Fed scales back emergency lending programs
WASHINGTON — The Federal Reserve took the first step Thursday toward winding down the numerous emergency lending programs it launched last fall at the height of the financial crisis.
The Fed will allow one program intended to support money market mutual funds to lapse by Oct. 31, and is reducing the amount it will lend to banks under two others.
The Fed also is extending through Feb. 1, 2010, five other programs scheduled to expire Oct. 31. That includes swap lines with 14 central banks that enable them to provide dollars to their financial systems in exchange for giving the Fed foreign currencies.
The changes are the first by the central bank designed to scale back its efforts to support the financial system. The Fed pumped trillions of dollars into commercial and investment banks through an alphabet-soup of emergency programs as the banks hoarded cash and refused to lend to each other and consumers late last year.
At the same time, the Fed is moving cautiously. The program that will end in October hasn’t actually been used, and the programs being scaled back have seen much less demand from banks in recent months.
The Fed says the moves reflect its view that “financial markets have improved in recent months, but market functioning in many areas remains impaired” and likely will be “strained for some time.”
The Fed said it will allow the Money Market Investor Funding Facility to expire Oct. 31. The program was part of the government’s efforts last fall to prevent a run on money market mutual funds, after one fund saw its shares fall below $1 in the wake of Lehman Brothers’ collapse in September.
The Fed facility, which was never used, was intended to reassure investors that money funds would be able to fully redeem their investments, by allowing the funds to sell assets to the central bank.

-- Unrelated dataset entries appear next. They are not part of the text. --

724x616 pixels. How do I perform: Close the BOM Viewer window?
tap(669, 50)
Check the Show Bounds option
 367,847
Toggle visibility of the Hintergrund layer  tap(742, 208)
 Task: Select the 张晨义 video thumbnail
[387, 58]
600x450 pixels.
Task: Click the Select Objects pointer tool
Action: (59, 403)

The Fed also said it will reduce the maximum amount it will lend under the Term Auction Facility, which provides one-month loans to banks, to $500 billion from $600 billion.
The Fed has lent $336.6 billion under the TAF, down from a peak of $493.1 billion in March.
The Term Securities Lending Facility, which allows investment banks to borrow the Fed’s Treasury securities in exchange for riskier mortgage-backed securities and corporate bonds, also is being scaled down.
The maximum amount outstanding under that program will drop to $75 billion from $200 billion. The use of that program has dropped to $15.75 billion from a peak of $233.6 billion in October.